Monday, April 12, 2010

A Message from the Future

I'm strolling leisurely along the darkest corridors of the web in search of nuggets of information for my radio program tomorrow. Newscaster Pedro Ferriz asked me to talk about the Large Hadron Collider, the largest particle accelerator in the world, which has made headlines now for 14 months, since it's opening -and subsequent failure- in September, 2008.

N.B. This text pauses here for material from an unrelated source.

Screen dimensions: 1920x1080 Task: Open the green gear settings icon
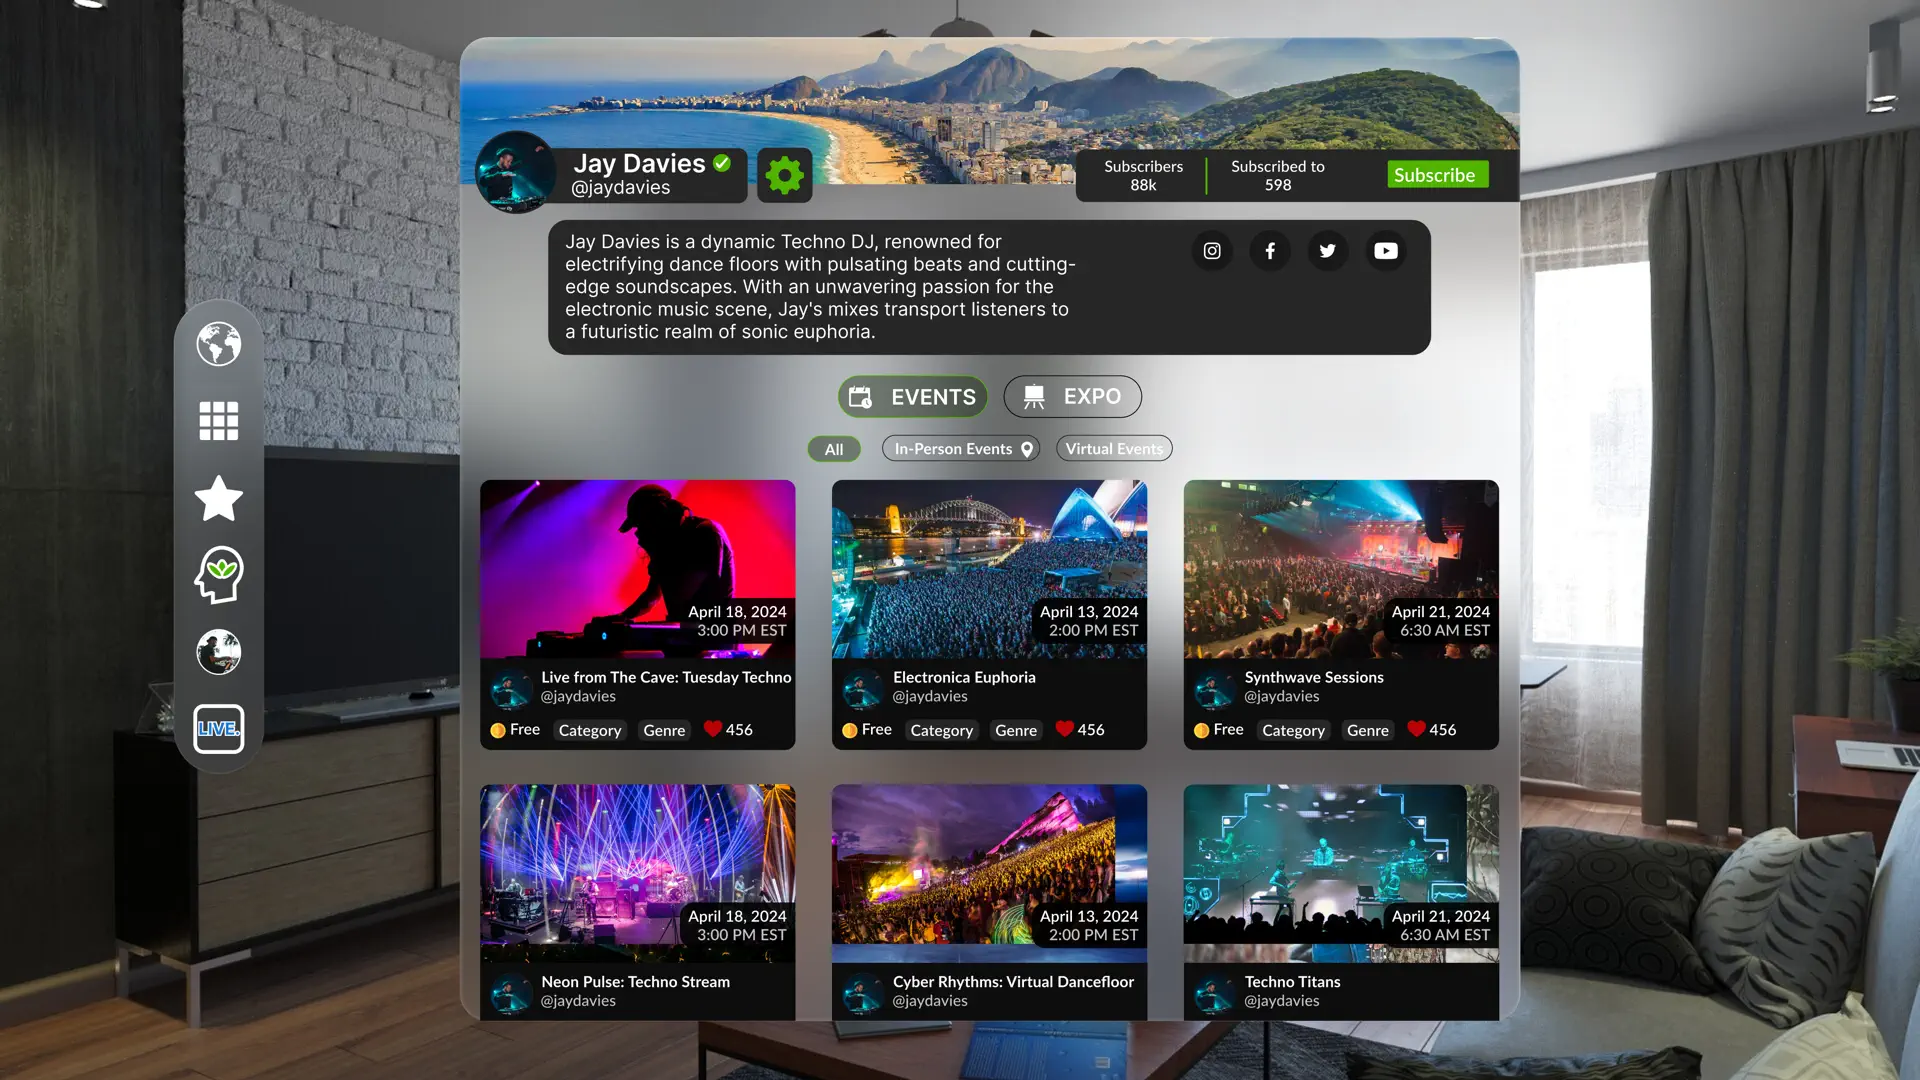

I come across a blog in portuguese (from Portugal? from Brazil? I'm guessing Brazil...). A post in that blog reports that a few days ago a strange young man was arrested by Swiss police after he tried to sabotage the LHC. Sabotaging the LHC is not easy. The thing lies hundreds of meters underground, and the facilities are protected by heavy security, but the blogger does not go into details. The would-be saboteur may have tried to tamper with the power grid in the region (though I don't know how he might manage even that...). When questioned, the strange-looking young man -who was decked in even stranger-looking clothes- claimed he was a visitor from the future. His mission was to stop the LHC from creating the Higgs boson, a particle expected to appear after protons and antiprotons collide at great speed, sometime between today and 2012. Apparently, if the chronotraveler is not wrong, the Higgs boson will bring forth great destruction ("and gnashing of teeth," one is tempted to add, like in the Bible).

It would be great if we could believe this young man from the future. Indeed, if he is right, that means that the Higgs boson really does exist! The LHC was built to answer that question. Now we can all relax and maybe even break out the champagne.

Or maybe not. Scientists don't plan multibillion-dollar experiments just to be proven right. They will be happy if nature presents them with the Higgs, which was predicted theoretically more than 40 years ago, but what would really give them a champagne-worthy thrill is to be proven wrong. Nothing makes for more exciting times in science than the discovery that everything we thought we knew is not so. If, after 20 years of work on the collider, not to mention the billions of dollars it cost, the thing only tells the scientists they were right, and nothing more, it will actually be a catastrophe. A confirmed prediction is a sort of dead end. No new roads to take, no different outlooks to pursue. No new scientific work to do. Scientists like surprises. And they thrive on challenge. If the Higgs turns out not to exist, the discovery will immediately suggest new paths and it will open wide vistas of possibility. That means a lot of work for a lot of people, young and old. Even Peter Higgs -who is pushing 81- might join in on the action (though he would probably miss his shot at the Nobel Prize).

So, even if the saboteur from the future is correct, we should not stash the LHC in the closet. Let's go looking for new lands. Let's risk being awfully wrong after 40 years. That's what science is about.